De verdachte reed op 5 november 2017 met onder meer een vriend naar een salsafeest in een beachclub in Best. Hij nam een vuurwapen mee en liet dit bij aankomst in de auto liggen. Binnen was hij betrokken bij een opstootje en wilde – volgens eigen zeggen – een verdere confrontatie uit de weg gaan door te vertrekken. Bij de uitgang ontstond er echter opnieuw een opstootje tussen de groep waar de verdachte bij hoorde en een andere groep feestgangers. De verdachte onttrok zich op dat moment aan het tumult en liep naar de auto van zijn vriend. Daar pakte hij zijn vuurwapen en stapte weer uit. Vervolgens kwam er een man op hem afgestormd. Terwijl een beveiliger die belager probeerde weg te trekken, schoot de verdachte de man in zijn hoofd. De verdachte rende vervolgens weg en vuurde tijdens het wegrennen in de lucht. Het slachtoffer overleed later in het ziekenhuis aan zijn verwondingen.
Grenzen overschreden
Volgens de verdachte ging zijn wapen onbedoeld af toen hij werd belaagd door een aantal personen, onder wie het slachtoffer. De rechtbank schuift deze verklaring terzijde.
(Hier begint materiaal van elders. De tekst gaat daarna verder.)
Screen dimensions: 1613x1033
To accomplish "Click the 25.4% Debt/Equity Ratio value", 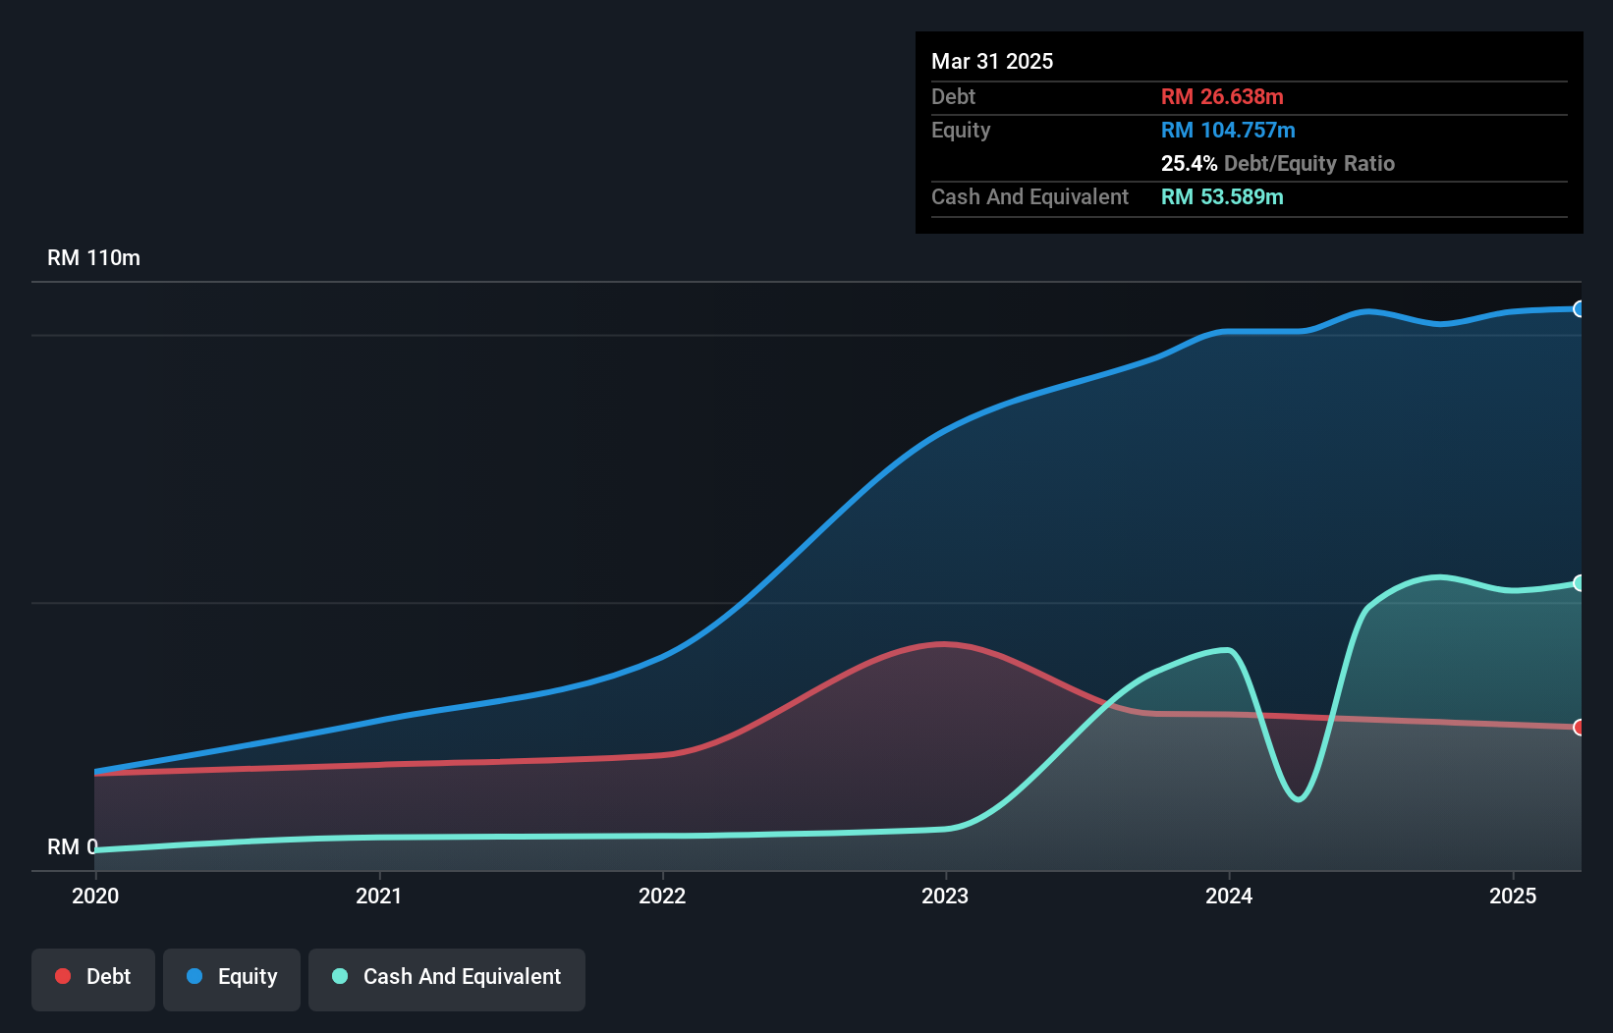I will point(1188,163).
Er zijn diverse onderzoeksbevindingen die erop wijzen dat de verdachte het wapen op het slachtoffer richtte en vervolgens vuurde.
Daarnaast stelt de verdediging dat de verdachte uit noodweer zou hebben geschoten.
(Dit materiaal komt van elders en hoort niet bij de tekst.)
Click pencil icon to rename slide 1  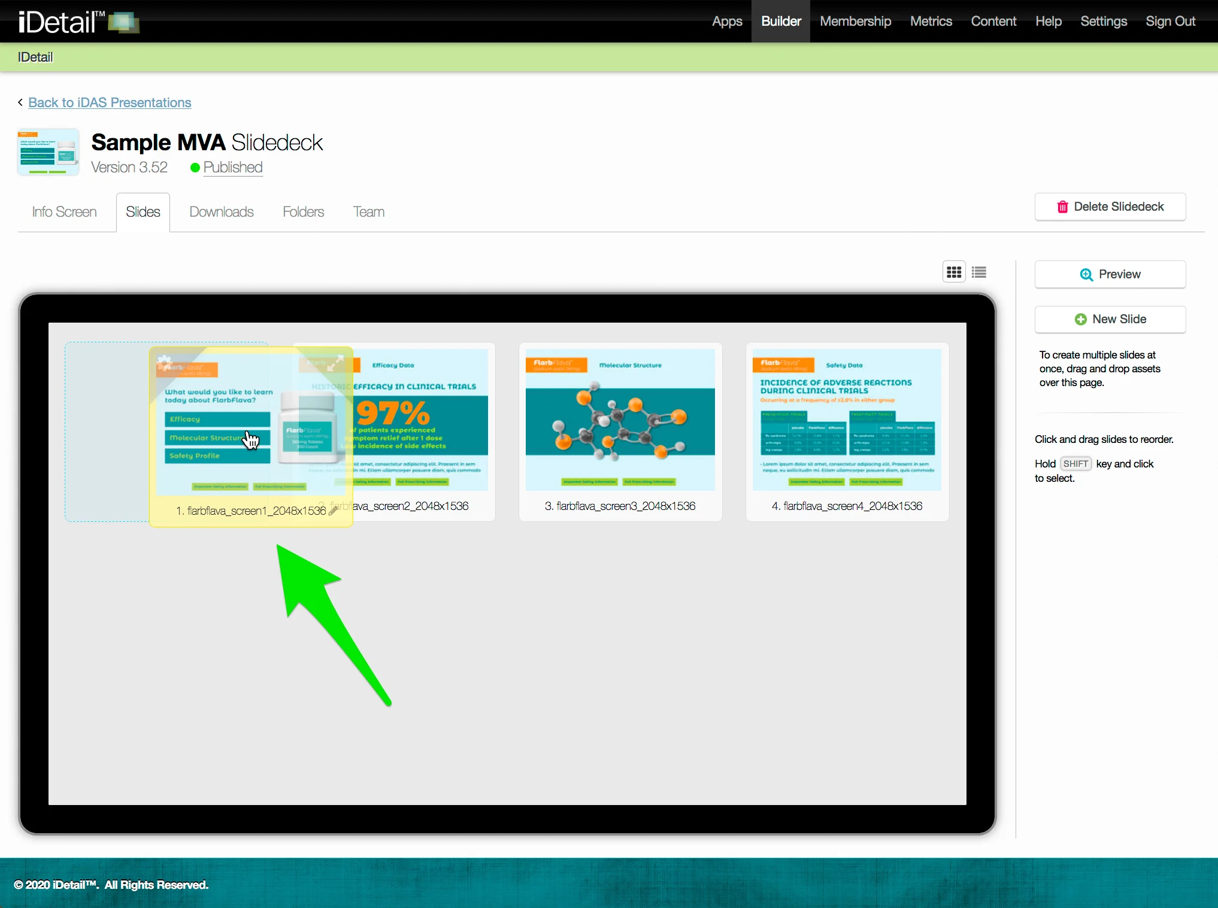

De rechtbank concludeert dat de verdachte door het slachtoffer werd 'bestormd', zoals aanwezige beveiligers het omschrijven. De rechtbank kwalificeert dit juridisch gezien als ‘een ogenblikkelijke wederrechtelijke aanranding’ van de verdachte door het slachtoffer. Daarmee was er volgens de rechtbank sprake van een noodweersituatie en mocht de verdachte zich verdedigen. Maar de rechtbank vindt de manier waarop hij zich heeft verdedigd buiten alle proportie. Het slachtoffer was de enige die hem aanviel en was ongewapend.
Diepe sporen
De verdachte maakte zich schuldig aan een brute en onomkeerbare daad. Door zijn handelen bracht hij in de eerste plaats aan de ouders en andere gezinsleden van het slachtoffer enorm en onherstelbaar leed toe. Ook buiten de kring van directe familieleden maakte de dood van het slachtoffer diepe indruk. De rechtbank denkt daarbij aan verdere familie, vrienden, maar ook aan personen die ongewild getuige waren van de schietpartij. Voor al die personen is het misschien een gebeurtenis die zij voor lange tijd, zo niet de rest van hun leven, bij zich zullen dragen. Daarnaast pleegde de verdachte een poging tot doodslag door te schieten op een beveiliger die vlak bij het slachtoffer stond. Dat gebeurde terwijl de beveiliger aan het werk was de aanwezigen te beschermen. De gebeurtenissen hebben ook bij hem diepe sporen achtergelaten.
De rechtbank heeft bij het bepalen van de straf gekeken naar vergelijkbare zaken: doodslag, terwijl de verdachte voorafgaand of tijdens zijn handelen in een noodweersituatie verkeerde. In dit soort gevallen wordt gemiddeld een celstraf tussen de 8 en 10 jaar opgelegd. Daarbij komt in deze zaak de poging tot doodslag op de beveiliger en het verboden wapenbezit. Al met al komt de rechtbank tot een celstraf van 12 jaar.
De verdachte moet daarnaast de vliegtickets van een aantal familieleden vergoeden die zij aanschaften voor de begrafenis van het slachtoffer in Marokko. De rechtbank komt niet tot toewijzing van verzoeken om affectie- en schokschade. De beveiliger krijgt een schadevergoeding van bijna 4.500 euro.